This procedure can be illustrated in Matlab using the code below:
u1 = rand(5000,1); u2 = rand(5000,1); d = -2*log(u1); theta = 2*pi*u2; x = d.^(1/2).*cos(theta); y = d.^(1/2).*sin(theta); figure(1); subplot(2,1,1); hist(x); title('X'); subplot(2,1,2); hist(y); title('Y');
Also, we can confirm that d and theta are indeed exponential and uniform random variables, respectively, in Matlab by:
subplot(2,1,1); hist(d); title('d follows an exponential distribution'); subplot(2,1,2); hist(theta); title('theta follows a uniform distribution over [0, 2*pi]');
Useful Properties (Single and Multivariate)
Box-Muller can be used to sample a standard normal distribution.
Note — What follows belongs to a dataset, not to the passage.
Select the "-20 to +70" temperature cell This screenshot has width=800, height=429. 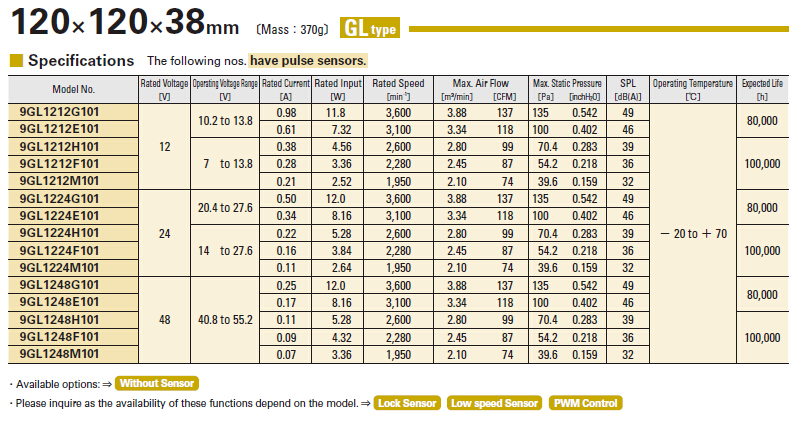pyautogui.click(x=693, y=232)
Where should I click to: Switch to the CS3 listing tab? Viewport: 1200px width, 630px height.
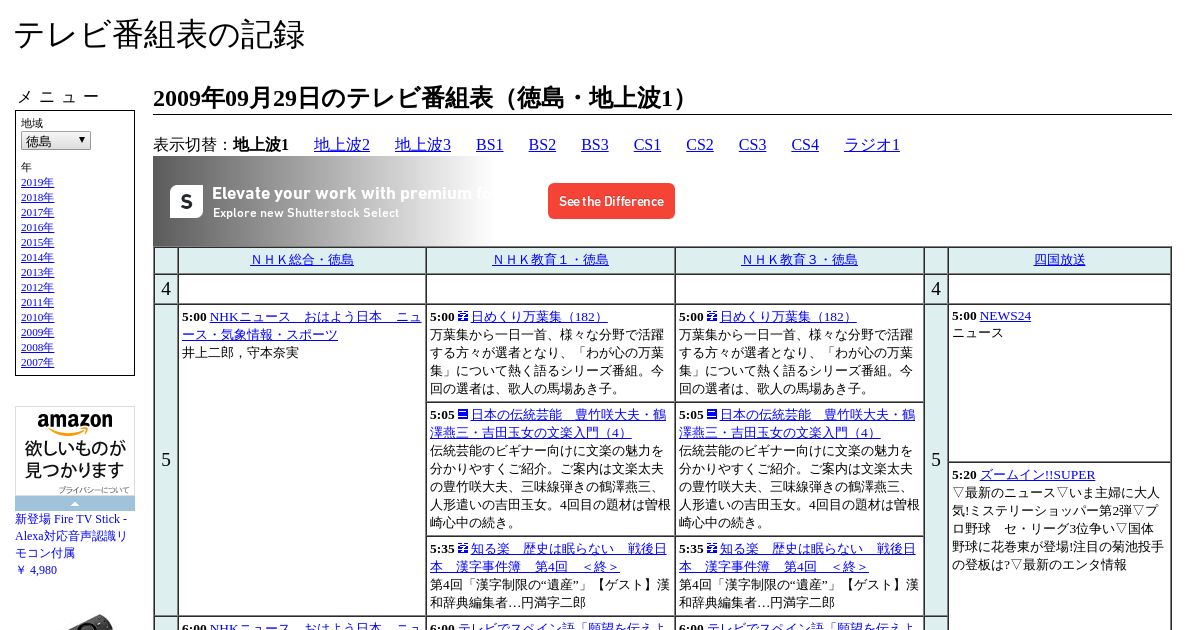pos(752,145)
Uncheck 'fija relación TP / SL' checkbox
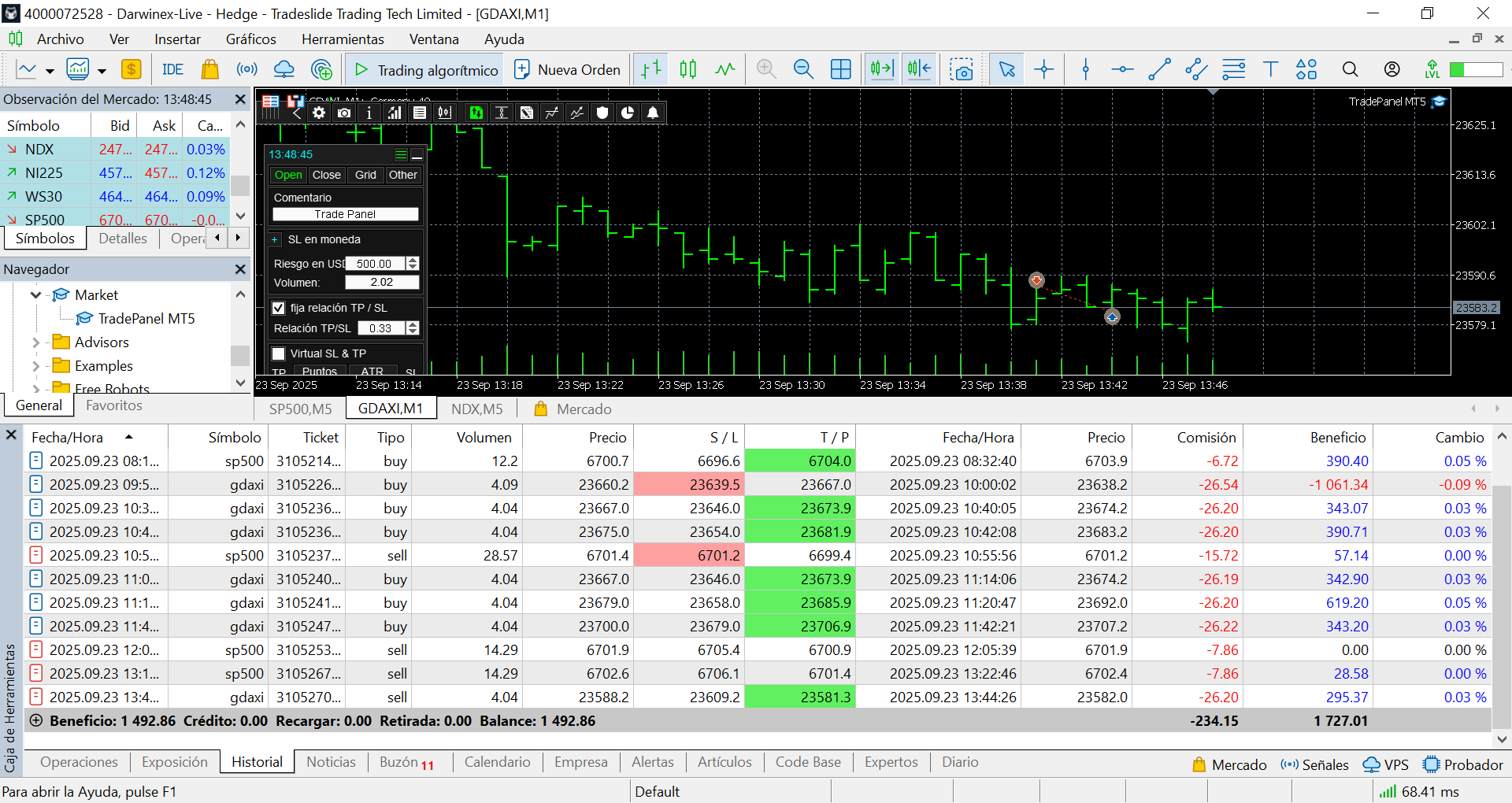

However, there are many properties of Normal distributions that allow us to use the samples from Box-Muller method to sample any Normal distribution in general.
- Properties of Normal distributions
- [math]\displaystyle{ \begin{align} \text{If } & X = \mu + \sigma Z, & Z \sim~ N(0,1) \\ &\text{then } X \sim~ N(\mu,\sigma ^2) \end{align} }[/math]
- [math]\displaystyle{ \begin{align} \text{If } & \vec{Z} = (Z_1,\dots,Z_d)^T, & Z_1,\dots,Z_d \sim~ N(0,1) \\ &\text{then } \vec{Z} \sim~ N(\vec{0},I) \end{align} }[/math]
- [math]\displaystyle{ \begin{align} \text{If } & \vec{X} = \vec{\mu} + \Sigma^{1/2} \vec{Z}, & \vec{Z} \sim~ N(\vec{0},I) \\ &\text{then } \vec{X} \sim~ N(\vec{\mu},\Sigma) \end{align} }[/math]
These properties can be illustrated through the following example in Matlab using the code below:
Example: For a Multivariate Normal distribution [math]\displaystyle{ u=\begin{bmatrix} -2 \\ 3 \end{bmatrix} }[/math] and [math]\displaystyle{ \Sigma=\begin{bmatrix} 1&0.5\\ 0.5&1\end{bmatrix} }[/math]
u = [-2; 3]; sigma = [ 1 1/2; 1/2 1]; r = randn(15000,2); ss = chol(sigma); X = ones(15000,1)*u' + r*ss; plot(X(:,1),X(:,2), '.');
Note: In the example above, we had to generate the square root of [math]\displaystyle{ \Sigma }[/math] using the Cholesky decomposition,
ss = chol(sigma);
which gives [math]\displaystyle{ ss=\begin{bmatrix} 1&0.5\\ 0&0.8660\end{bmatrix} }[/math]. Matlab also has the sqrtm function:
ss = sqrtm(sigma);
which gives a different matrix, [math]\displaystyle{ ss=\begin{bmatrix} 0.9659&0.2588\\ 0.2588&0.9659\end{bmatrix} }[/math], but the plot looks about the same (X has the same distribution).
Bayesian and Frequentist Schools of Thought - May 21, 2009
In this lecture we will continue to discuss sampling from specific distributions , introduce Monte Carlo Integration, and also talk about the differences between the Bayesian and Frequentist views on probability, along with references to Bayesian Inference.
Binomial Distribution
A Binomial distribution [math]\displaystyle{ X \sim~ Bin(n,p) }[/math] is the sum of [math]\displaystyle{ n }[/math] independent Bernoulli trials, each with probability of success [math]\displaystyle{ p }[/math]. For each trial we generate an independent uniform random variable: [math]\displaystyle{ U_1, \ldots, U_n \sim~ Unif(0,1) }[/math]. Then X is the number of times that [math]\displaystyle{ U_i \leq p }[/math]. In this case if n is large enough, by the central limit theorem, the Normal distribution can be used to approximate a Binomial distribution.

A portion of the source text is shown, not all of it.